С четырнадцатого января по тринадцатое сентября 1920 года золотой запас, изъятый из Читинского госбанка, уменьшился, говорят, на 638 ящиков. Когда же семеновцы окончательно побежали из России в Монголию, то за уголь для паровозов, который взяли на Харанорских копях, пришлось выставить 8 ящиков с золотыми слитками.
Четырнадцатого декабря 1920 года газета «Дальневосточная республика», издававшаяся в Чите, написала: «Громадная сумма денег ушла на «интендантские заготовки», вокруг которых грелись и русские, и зарубежные спекулянты. Эти интендантские заготовки прогремели на весь свет, а чрезмерное злоупотребление семеновских фаворитов возбудило в свое время массу конфликтов между ними и строевыми генералами и привело армию к полному развалу».
Интендантские генералы Рудаков и Лихачев для проведения закупок за границей (опять закупки за границей) получили сто семьдесят пудов золота на сумму 63,4 миллиона рублей и 4 миллиона рублей отчеканенной монетой.
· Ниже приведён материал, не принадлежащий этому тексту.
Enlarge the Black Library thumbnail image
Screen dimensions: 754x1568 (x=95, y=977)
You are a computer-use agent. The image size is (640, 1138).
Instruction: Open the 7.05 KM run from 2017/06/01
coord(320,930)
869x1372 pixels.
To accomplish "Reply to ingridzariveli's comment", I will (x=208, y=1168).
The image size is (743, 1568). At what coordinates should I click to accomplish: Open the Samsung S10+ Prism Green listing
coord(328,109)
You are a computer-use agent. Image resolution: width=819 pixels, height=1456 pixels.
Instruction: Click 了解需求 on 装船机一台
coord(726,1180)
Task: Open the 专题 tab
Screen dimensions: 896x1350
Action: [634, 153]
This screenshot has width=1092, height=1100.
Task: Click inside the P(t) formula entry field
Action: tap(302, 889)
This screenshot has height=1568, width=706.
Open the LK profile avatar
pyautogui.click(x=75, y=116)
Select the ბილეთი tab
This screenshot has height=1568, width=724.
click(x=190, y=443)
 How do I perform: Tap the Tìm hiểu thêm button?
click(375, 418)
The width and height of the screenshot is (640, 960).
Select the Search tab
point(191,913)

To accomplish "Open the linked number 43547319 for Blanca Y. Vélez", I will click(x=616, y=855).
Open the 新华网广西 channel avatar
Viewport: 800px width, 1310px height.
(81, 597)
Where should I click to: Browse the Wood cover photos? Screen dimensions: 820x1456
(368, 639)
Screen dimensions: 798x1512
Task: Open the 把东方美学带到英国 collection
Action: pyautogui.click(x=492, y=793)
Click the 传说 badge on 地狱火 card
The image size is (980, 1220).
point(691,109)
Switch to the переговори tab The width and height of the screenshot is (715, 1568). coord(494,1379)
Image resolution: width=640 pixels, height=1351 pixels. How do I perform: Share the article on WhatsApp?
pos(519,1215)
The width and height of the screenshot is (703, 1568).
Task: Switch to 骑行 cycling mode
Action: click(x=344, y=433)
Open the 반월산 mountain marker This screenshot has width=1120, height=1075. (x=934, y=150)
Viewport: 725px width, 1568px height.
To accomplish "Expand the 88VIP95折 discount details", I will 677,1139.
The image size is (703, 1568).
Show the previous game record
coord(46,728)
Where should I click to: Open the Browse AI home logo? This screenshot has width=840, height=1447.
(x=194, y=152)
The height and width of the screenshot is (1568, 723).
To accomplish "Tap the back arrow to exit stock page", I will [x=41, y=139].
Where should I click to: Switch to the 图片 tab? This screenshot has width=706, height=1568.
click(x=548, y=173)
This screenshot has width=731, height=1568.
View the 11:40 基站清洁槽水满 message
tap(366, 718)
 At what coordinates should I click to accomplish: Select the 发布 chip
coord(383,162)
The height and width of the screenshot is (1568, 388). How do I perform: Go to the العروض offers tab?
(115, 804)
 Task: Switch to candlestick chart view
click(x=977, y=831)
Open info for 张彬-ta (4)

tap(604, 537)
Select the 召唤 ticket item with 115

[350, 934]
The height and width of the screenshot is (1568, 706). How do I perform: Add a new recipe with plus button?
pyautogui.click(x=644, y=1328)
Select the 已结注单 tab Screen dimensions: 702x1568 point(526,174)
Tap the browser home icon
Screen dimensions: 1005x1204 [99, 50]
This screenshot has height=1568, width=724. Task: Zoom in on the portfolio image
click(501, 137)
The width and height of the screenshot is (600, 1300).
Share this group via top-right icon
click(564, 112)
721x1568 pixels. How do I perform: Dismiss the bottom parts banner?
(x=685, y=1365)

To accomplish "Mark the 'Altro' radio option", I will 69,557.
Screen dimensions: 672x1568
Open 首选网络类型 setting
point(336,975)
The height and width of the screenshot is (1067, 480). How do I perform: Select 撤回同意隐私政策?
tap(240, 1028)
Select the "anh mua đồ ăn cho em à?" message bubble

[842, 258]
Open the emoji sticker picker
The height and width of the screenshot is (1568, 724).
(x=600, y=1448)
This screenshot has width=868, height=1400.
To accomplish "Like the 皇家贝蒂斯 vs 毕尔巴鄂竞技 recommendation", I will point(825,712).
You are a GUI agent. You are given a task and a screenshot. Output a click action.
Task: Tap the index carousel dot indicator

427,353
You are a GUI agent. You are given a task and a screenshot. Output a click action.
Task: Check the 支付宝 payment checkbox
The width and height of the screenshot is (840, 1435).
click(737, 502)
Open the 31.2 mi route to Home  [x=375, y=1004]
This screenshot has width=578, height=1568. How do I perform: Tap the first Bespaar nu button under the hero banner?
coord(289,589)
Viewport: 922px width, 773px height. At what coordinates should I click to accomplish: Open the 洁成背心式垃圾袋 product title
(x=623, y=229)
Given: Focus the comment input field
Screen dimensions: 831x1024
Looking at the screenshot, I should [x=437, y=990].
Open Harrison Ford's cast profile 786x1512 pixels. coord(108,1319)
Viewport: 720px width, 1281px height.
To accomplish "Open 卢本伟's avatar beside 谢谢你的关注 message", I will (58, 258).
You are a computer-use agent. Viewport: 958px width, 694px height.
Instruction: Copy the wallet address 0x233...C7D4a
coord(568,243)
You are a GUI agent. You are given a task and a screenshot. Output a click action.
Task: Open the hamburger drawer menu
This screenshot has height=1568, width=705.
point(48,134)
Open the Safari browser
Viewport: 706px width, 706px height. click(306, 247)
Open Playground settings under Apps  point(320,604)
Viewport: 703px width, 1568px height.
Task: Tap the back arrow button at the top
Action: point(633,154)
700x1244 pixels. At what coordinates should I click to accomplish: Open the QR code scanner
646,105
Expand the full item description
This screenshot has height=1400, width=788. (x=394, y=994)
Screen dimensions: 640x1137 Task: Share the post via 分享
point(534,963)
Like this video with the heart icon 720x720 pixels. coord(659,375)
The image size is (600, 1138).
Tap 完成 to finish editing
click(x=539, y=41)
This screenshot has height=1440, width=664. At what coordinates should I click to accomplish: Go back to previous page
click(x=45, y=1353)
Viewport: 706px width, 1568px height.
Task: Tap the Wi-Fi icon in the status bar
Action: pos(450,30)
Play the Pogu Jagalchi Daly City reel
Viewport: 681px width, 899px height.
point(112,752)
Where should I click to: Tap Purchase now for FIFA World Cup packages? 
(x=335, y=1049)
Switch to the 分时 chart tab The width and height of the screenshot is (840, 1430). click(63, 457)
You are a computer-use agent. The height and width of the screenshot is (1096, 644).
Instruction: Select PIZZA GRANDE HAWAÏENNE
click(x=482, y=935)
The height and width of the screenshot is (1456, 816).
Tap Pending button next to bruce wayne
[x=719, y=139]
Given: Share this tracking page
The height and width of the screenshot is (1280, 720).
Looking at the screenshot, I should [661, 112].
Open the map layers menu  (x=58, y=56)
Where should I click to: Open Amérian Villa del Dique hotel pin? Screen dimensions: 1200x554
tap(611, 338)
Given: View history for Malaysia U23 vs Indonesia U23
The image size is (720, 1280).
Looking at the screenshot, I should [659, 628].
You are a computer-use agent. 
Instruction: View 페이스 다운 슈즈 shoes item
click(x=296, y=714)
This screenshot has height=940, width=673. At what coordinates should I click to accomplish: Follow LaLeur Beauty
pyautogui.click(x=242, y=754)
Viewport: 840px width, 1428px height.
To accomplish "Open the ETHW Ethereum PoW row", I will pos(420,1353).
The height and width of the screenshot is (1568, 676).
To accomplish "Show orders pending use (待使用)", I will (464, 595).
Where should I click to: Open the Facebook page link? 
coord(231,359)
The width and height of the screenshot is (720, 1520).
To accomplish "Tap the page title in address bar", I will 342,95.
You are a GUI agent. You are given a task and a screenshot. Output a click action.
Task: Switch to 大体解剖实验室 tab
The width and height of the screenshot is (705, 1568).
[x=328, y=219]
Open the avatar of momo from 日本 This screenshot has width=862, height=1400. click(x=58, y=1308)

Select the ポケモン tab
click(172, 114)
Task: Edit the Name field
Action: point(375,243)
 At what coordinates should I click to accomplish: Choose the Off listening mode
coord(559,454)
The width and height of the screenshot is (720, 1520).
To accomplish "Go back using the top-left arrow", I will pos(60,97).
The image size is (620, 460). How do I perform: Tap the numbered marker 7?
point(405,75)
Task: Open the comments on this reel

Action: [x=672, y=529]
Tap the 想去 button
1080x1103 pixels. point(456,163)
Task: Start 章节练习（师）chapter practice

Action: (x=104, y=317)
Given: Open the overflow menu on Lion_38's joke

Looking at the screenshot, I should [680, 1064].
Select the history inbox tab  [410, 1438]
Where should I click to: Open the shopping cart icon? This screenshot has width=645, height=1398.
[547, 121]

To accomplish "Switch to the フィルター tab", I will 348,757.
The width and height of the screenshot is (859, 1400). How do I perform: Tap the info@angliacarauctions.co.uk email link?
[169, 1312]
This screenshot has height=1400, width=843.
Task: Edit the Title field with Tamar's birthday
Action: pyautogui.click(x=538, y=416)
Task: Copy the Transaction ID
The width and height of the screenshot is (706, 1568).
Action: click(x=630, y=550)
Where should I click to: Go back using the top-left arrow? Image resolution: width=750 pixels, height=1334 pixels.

Главный тыловик, финансист и снабженец семеновской армии генерал Петров (за границей он более известен как Петрофф), на дух не принимающий шефа, не выбирающий выражений, когда речь заходила об атамане, получил от Семенова 1,3 миллиона золотых рублей. Барон Унгерн получил 350 тысяч рублей, барон Тирбах — командир сводной Маньчжурской дивизии — 380 тысяч карбованцев, отлитых из звонкого драгоценного металла. Даже генерал-каратель Афанасьев, отправляясь в очередной поход, чтобы показать бородатым староверам кузькину мать, получил на руки 600 тысяч рублей. Часть денег он положил к себе в карман. В конце 1920 года, находясь уже в эмиграции, в Китае, Афанасьев решил развестись с женой, но не сумел поделить с нею 200 тысяч золотых рублей — ту сумму, что он так ловко отщипнул от «карательных» денег. Харбинская газета «Русский голос» рассказала об этом очень подробно.